- _Job_: Extract every line from the entries below that contains the word "Choose".
— start of Entries —
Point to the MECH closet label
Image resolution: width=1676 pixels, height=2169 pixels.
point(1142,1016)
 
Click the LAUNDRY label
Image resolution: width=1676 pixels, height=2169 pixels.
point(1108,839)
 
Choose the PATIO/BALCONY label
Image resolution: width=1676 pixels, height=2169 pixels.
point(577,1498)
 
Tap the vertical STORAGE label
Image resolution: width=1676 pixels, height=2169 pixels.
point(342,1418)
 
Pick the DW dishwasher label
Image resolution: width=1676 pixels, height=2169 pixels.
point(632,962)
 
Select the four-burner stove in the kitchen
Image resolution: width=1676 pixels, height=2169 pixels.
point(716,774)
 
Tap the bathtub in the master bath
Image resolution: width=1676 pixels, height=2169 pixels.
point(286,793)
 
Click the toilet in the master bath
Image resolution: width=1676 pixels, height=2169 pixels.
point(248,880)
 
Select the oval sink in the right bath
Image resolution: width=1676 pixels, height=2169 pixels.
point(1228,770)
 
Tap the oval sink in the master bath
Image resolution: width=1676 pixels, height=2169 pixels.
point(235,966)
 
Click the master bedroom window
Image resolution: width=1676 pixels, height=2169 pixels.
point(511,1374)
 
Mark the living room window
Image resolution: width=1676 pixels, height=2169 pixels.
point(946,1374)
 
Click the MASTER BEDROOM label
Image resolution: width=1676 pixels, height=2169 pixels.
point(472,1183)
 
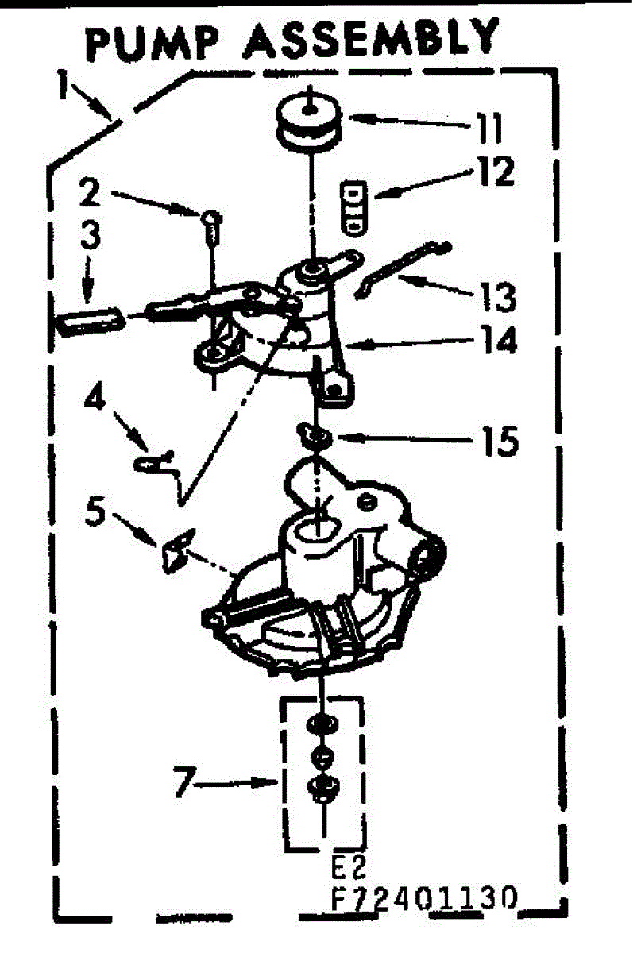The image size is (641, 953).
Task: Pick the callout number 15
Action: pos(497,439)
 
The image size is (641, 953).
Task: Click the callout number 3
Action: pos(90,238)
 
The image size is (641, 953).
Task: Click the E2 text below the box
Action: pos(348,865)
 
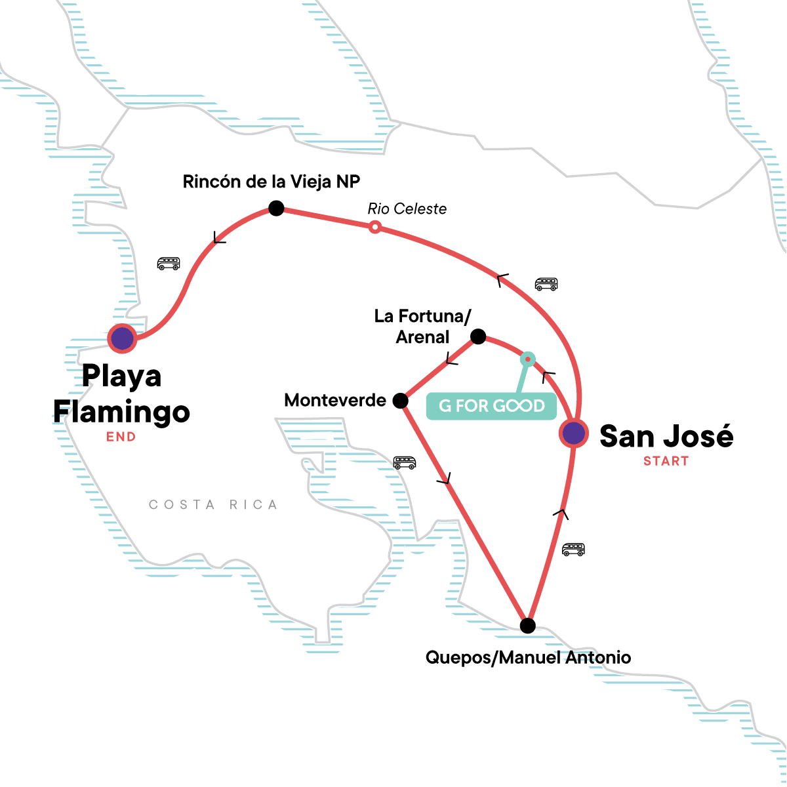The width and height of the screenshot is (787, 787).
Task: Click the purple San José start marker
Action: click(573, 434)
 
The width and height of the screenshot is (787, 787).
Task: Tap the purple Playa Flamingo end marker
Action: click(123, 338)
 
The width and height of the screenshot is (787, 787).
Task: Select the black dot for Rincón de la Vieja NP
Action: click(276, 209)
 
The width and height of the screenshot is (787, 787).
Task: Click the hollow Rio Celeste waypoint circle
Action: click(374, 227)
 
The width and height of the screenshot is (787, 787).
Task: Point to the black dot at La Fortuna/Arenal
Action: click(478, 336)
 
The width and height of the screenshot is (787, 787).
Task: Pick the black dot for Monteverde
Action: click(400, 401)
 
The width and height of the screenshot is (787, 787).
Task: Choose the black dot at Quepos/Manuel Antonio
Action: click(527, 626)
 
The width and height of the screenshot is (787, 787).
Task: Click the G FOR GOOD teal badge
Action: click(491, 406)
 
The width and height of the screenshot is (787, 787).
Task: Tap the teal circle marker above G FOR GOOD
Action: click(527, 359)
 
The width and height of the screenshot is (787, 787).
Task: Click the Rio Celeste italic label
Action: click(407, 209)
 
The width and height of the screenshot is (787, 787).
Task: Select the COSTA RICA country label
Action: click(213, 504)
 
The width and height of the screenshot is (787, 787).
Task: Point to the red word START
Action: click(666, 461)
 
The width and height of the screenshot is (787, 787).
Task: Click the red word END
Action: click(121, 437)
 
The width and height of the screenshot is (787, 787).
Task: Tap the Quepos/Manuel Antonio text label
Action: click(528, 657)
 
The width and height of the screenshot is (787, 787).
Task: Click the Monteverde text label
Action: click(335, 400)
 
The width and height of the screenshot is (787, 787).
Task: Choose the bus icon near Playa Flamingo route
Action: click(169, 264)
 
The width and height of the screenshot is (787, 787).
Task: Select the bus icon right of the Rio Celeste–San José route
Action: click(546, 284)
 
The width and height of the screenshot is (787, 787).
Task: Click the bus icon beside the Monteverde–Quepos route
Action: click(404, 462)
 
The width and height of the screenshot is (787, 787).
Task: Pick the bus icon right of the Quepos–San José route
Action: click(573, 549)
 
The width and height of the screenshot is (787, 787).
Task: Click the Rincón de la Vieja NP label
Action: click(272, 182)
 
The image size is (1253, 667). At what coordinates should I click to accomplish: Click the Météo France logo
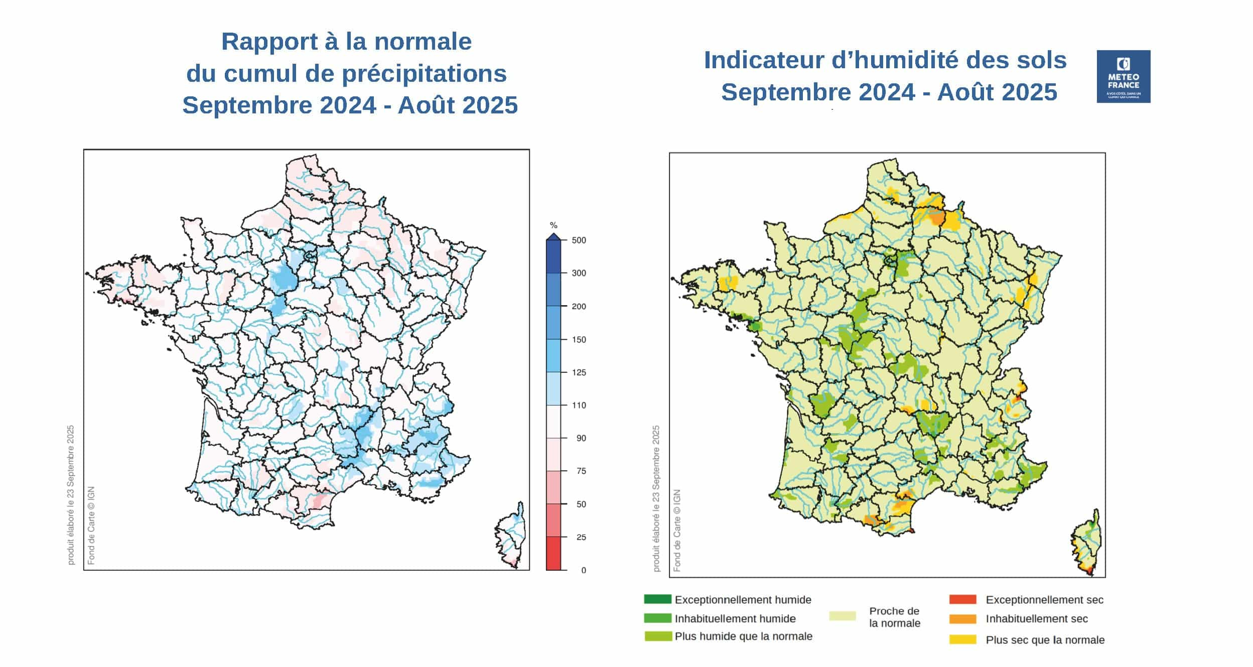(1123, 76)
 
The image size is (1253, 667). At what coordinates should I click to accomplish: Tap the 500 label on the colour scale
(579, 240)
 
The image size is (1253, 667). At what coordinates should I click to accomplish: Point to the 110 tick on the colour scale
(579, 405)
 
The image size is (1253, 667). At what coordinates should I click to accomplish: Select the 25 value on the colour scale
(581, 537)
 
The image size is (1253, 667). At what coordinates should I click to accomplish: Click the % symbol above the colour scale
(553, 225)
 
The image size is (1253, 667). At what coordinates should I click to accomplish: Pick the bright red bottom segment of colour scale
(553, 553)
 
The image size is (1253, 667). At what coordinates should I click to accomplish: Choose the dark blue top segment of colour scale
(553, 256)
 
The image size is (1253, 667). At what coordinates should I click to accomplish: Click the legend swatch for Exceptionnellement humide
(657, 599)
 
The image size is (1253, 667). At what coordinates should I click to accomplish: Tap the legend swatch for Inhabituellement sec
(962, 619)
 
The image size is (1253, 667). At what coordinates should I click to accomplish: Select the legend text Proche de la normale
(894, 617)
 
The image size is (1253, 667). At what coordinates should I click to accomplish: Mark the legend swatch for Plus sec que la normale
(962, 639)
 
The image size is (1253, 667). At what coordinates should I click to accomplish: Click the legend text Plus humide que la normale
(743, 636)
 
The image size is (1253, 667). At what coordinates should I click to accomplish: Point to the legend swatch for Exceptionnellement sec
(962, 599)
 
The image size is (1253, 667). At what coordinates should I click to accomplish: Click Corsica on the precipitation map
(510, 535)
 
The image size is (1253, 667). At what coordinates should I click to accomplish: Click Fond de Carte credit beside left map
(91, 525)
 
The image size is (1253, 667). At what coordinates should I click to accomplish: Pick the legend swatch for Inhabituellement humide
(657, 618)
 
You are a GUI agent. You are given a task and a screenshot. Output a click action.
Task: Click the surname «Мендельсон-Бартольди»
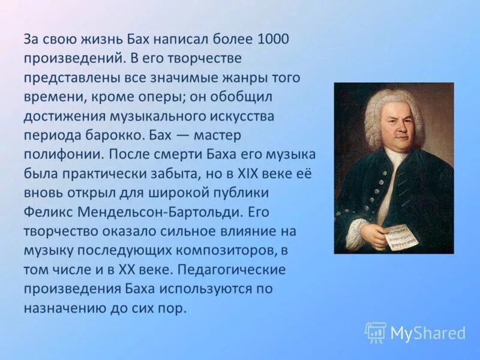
— end of Entries —
— start of Entries —
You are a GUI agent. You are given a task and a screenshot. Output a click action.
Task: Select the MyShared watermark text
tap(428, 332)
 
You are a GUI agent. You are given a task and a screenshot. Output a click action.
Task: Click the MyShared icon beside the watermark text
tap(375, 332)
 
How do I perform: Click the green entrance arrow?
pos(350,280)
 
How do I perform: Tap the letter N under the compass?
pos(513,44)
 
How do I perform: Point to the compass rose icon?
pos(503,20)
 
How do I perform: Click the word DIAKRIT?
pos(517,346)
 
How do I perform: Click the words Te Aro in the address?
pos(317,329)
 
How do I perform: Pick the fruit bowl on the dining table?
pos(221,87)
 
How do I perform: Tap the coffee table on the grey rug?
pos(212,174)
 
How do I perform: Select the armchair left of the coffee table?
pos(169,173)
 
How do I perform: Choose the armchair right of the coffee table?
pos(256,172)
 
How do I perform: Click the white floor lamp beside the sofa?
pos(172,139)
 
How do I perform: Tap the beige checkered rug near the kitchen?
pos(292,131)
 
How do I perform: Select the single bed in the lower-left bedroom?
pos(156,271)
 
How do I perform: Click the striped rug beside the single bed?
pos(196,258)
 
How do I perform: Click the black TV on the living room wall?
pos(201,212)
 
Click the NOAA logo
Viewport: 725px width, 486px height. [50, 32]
— end of Entries —
- _Finished task_:
Choose the PATIO/BALCONY label
Task: Choose the black dot at Quepos/Manuel Antonio
Task: Choose the bus icon near Playa Flamingo route
The image size is (1253, 667). At what coordinates should I click to accomplish: Choose the dark blue top segment of colour scale
How do I perform: Choose the armchair right of the coffee table?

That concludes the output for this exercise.